Shares of Whiting Petroleum (NYSE:WLL) slumped for much of October and were down more than 12% for the month at one point. However, the company quickly reversed that decline, and then some, after posting better-than-expected third-quarter results on the 25th. That drove the stock higher the rest of the month, enabling it to close up 10%.
Whiting reported an adjusted loss of $50.1 million, or $0.14 per share, during the third quarter. However, that was $0.06 per share better than the consensus estimate. Furthermore, that beat came despite the impact of selling some assets in North Dakota as well as an unplanned outage at a natural gas plant in the region. Those factors combined to cause a 5% dip in production versus the second quarter, which fell to an average of 114,350 barrels of oil equivalent per day (BOE/D).

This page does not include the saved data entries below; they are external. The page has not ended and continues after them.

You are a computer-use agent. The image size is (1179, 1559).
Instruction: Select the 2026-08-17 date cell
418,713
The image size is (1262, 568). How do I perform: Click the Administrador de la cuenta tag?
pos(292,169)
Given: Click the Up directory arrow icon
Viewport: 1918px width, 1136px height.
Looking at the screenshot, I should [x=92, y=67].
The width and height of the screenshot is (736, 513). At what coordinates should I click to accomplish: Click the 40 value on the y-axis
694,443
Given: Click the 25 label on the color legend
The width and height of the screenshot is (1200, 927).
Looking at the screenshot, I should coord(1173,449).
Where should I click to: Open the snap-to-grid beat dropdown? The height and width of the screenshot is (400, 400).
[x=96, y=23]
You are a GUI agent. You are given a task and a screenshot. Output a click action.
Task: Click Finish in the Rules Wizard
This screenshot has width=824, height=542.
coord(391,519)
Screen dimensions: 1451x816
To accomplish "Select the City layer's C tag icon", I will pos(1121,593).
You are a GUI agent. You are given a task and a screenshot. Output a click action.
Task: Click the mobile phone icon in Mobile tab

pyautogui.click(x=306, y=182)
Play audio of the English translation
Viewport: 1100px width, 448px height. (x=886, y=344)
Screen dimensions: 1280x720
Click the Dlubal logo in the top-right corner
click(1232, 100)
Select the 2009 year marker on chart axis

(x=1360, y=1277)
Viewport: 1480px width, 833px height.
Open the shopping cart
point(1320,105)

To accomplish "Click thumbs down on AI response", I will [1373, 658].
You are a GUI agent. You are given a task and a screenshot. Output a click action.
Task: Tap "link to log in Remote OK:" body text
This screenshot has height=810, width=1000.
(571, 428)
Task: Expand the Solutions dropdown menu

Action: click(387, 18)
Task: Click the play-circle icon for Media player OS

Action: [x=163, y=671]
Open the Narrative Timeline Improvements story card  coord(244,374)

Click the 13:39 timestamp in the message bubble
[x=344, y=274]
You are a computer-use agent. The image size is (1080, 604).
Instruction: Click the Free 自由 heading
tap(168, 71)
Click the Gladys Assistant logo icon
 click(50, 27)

That said, the company partially made up for that lost output by reporting a 78% surge in production from its Redtail area in the Niobrara shale from the second quarter, though that was off a small base of just 6,600 BOE/D. In addition, Whiting reported that it realized a 12% higher sales price for its oil during the quarter, which when combined with its continued costs saving initiatives enabled the company to trim its loss.
Whiting expects to reverse its production decrease in the fourth quarter, with the company anticipating that output to grow 10%. The company also noted that it can continue growing in 2018 since it should generate significant excess cash flow and earn solid drilling returns at current oil prices. That said, its growth prospects and balance sheet aren't as good as those of some of its rivals, so the potential reward still doesn't seem to be worth the extra risk.